▶ [Exercise details]: In the material below, how many lines include the string "Loker"? Answer with the number and nothing else.
====== Given records
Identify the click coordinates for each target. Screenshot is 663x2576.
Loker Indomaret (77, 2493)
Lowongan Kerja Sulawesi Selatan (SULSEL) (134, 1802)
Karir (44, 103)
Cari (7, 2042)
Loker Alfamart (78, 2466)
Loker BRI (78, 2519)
============
▶ [Expected answer]: 3